Enter the Directory Manager (DM) password when prompted.
The script then configures a directory server instance based on information in the replica information file, and initiates a replication process. When this has successfully completed, the script continues to set up a complete master replica of the IPA server.
Note:
You can only have a single Directory Server instance on an IPA server, the one used by IPA itself. If the replica installation script detects an existing Directory Server instance, you will be prompted to remove it.
Updating DNS for IPA Replicas#
After you have configured a new IPA replica, you should update your DNS entries so that IPA clients can discover the new server. For example, for an IPA replica with a server name of $HOST, you should add the following entries to your zone file:
_ldap._tcp IN SRV 0 100 389 $HOST
_kerberos._tcp IN SRV 0 100 88 $HOST
_kerberos._udp IN SRV 0 100 88 $HOST
_kerberos-master._tcp IN SRV 0 100 88 $HOST
_kerberos-master._udp IN SRV 0 100 88 $HOST
_kpasswd._tcp IN SRV 0 100 464 $HOST
_kpasswd._udp IN SRV 0 100 464 $HOST
_ntp._udp IN SRV 0 100 123 $HOST
Managing Multi-Master Replication#
You can use the ipa-replica-manage
command to manage certain aspects
of replication between IPA servers. This includes listing, adding, and
deleting replication agreements, and also performing manual replication
initialization and updates.
Initialization is typically only required when you first set up replication, or if a problem arises that causes replication to fail. Initialization erases all data on the target replica and re-copies all data from the master. That is, it completely destroys the database on the consumer and rebuilds it with data from the master.
Sending updates is the regular incremental replication protocol. Typically, this is not needed because the server sends changes when required, provided that the replication agreement schedule allows it.
Refer to the ipa-replica-manage
man page for a full description of
the available options.
Note:
There is no WebUI facility for managing IPA replicas. You need to use the command line.
Refer to the Managing Replication section of the Red Hat Directory Server Administration Guide for information about managing replication.
Troubleshooting Multi-Master Replication#
Refer to the following sections in the Red Hat Director Server Administration Guide for information about troubleshooting replication:
Running IPA in a Virtual Host#
If you have a standard Apache instance running on port 80, you can configure IPA to run on a secondary port, for example 8089. You should be aware, however, that running IPA in this configuration does not use SSL; all requests will go over standard HTTP.

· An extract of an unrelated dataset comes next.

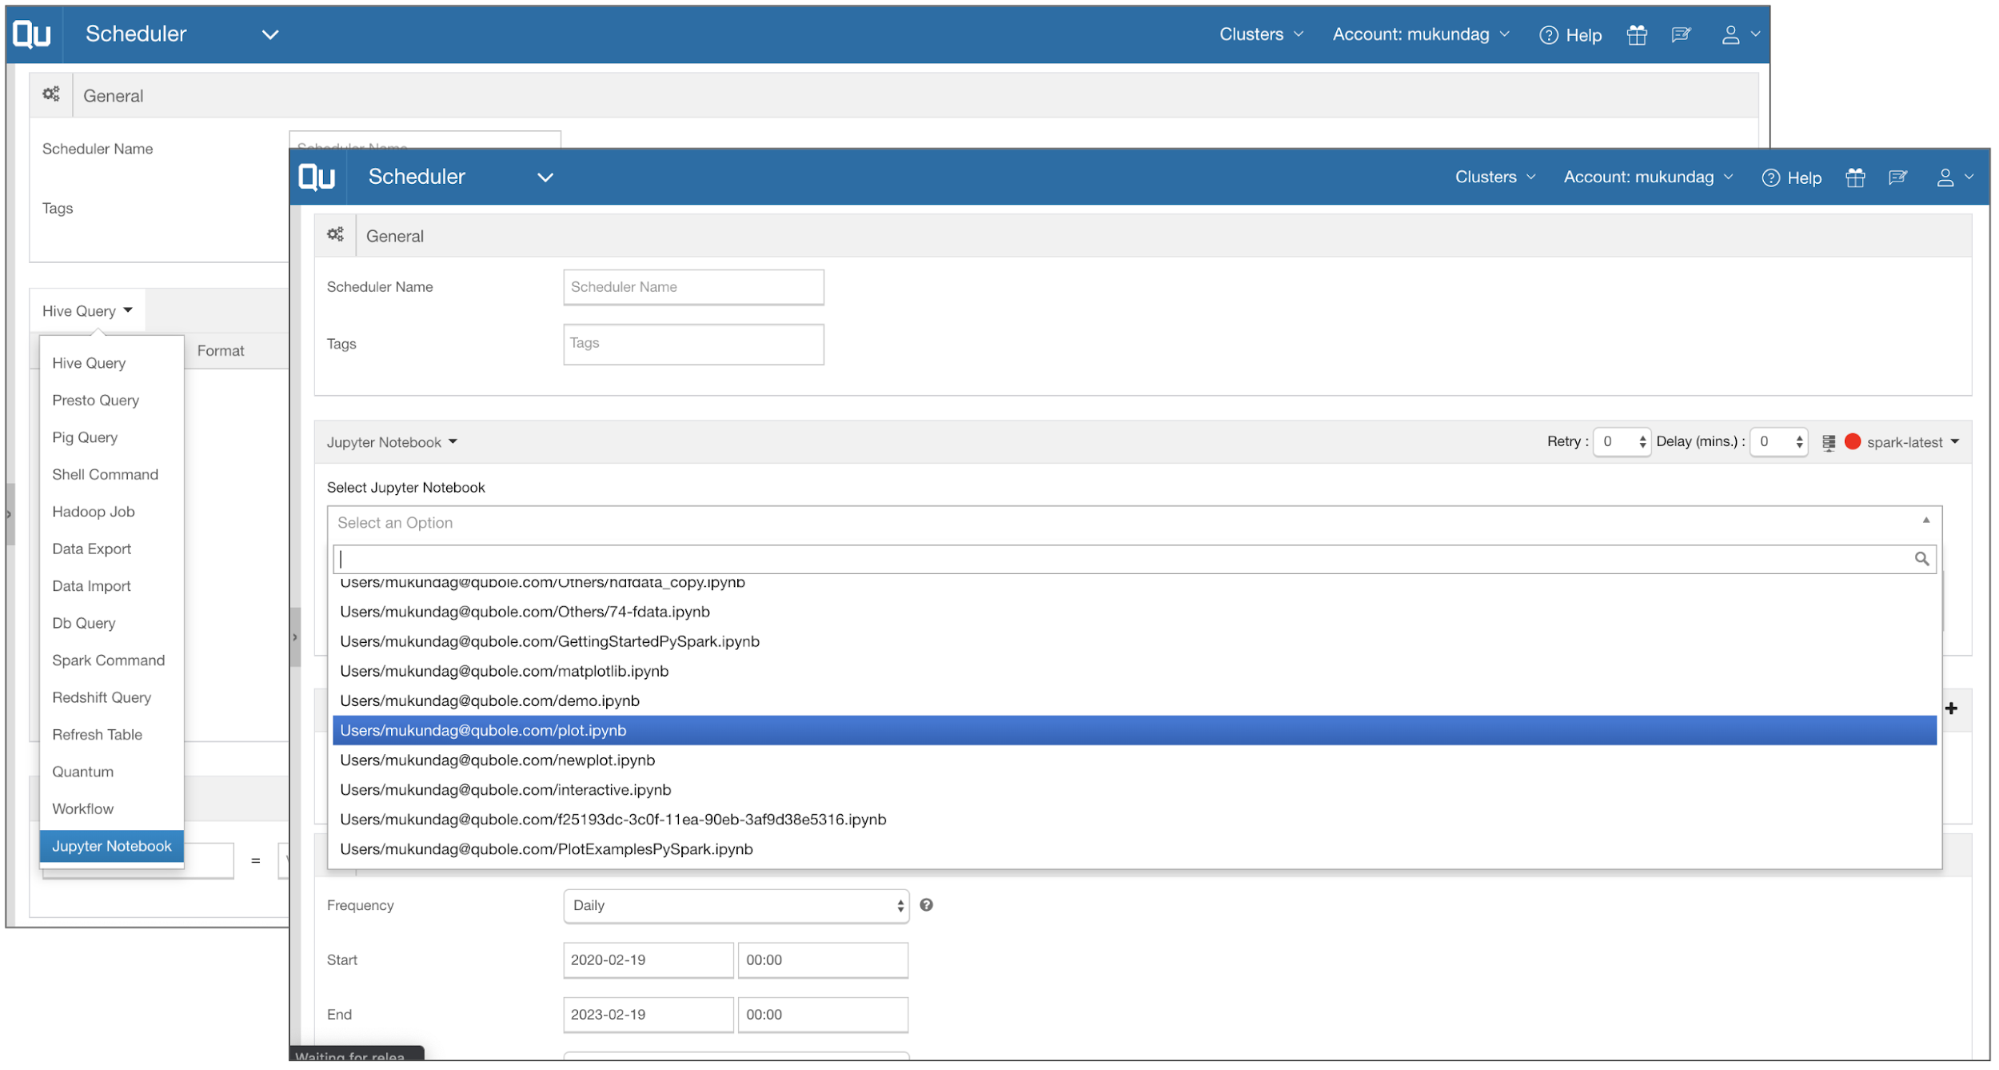Click the user account icon

coord(1946,177)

Converting Your IPA Configuration to run as a VirtualHost#
The following procedure assumes you already have IPA configured to run on port 80, and wish to move it to a different port.
Log in as the root user.
2. Edit the /etc/httpd/conf.d/ipa.conf
file. Add the following three
lines to the top of the file:
Listen 8089
NameVirtualHost *:8089
<VirtualHost *:8089>
Add the following line to the end of the file:
</VirtualHost>
This wraps the entire IPA configuration in a VirtualHost, and ensures that Apache is listening to that port.
Note:
You can not use port 8080. This port is used by the ipa_webgui service.

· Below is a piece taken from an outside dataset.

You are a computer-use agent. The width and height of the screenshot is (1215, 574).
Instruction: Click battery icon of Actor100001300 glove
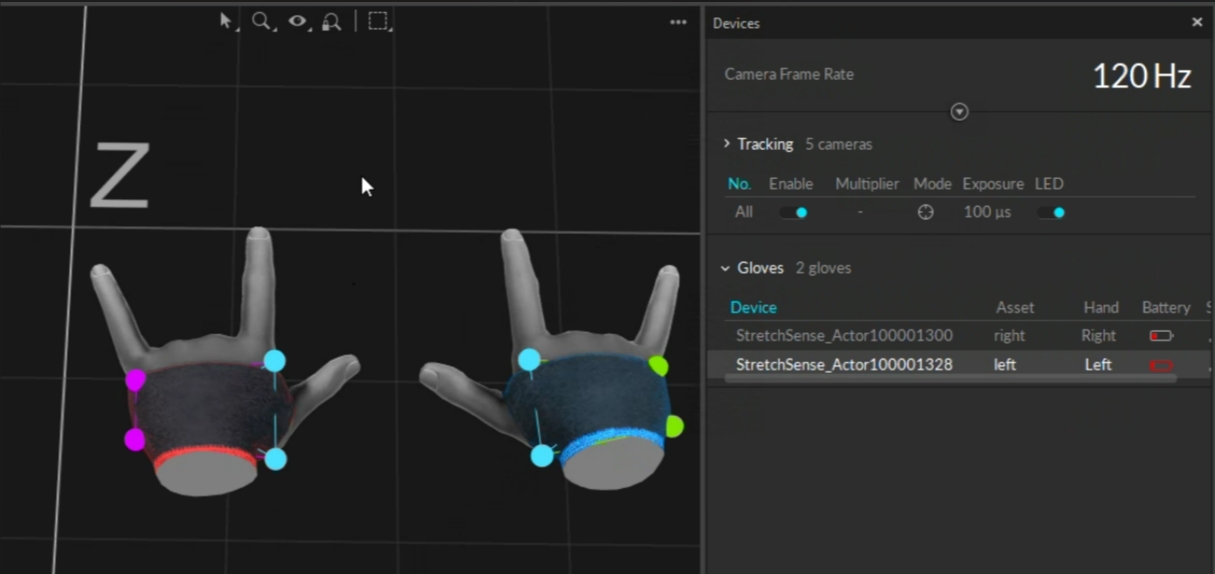1160,336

4. Comment out the following rewrite rules from the
/etc/httpd/conf.d/ipa.conf
file:
----------------------------------------------------------------------
# Redirect to the fully-qualified hostname. Not redirecting to secure
# port so configuration files can be retrieved without requiring SSL.
RewriteCond %{HTTP_HOST} !^host.foo.com$ [NC]
RewriteRule ^/(.*) http://host.foo.com/$1 [L,R=301]
# Redirect to the secure port if not displaying an error or retrieving
# configuration.
RewriteCond %{SERVER_PORT} !^443$
RewriteCond %{REQUEST_URI} !^/(errors|config|favicon.ico)
RewriteRule ^/(.*) https://host.foo.com/$1 [L,R=301,NC]
---------------------------------------------------------------------
Reload the httpd service.
# service httpd reload
IPA should now be running on port 8089, leaving port 8080 free for your normal web site.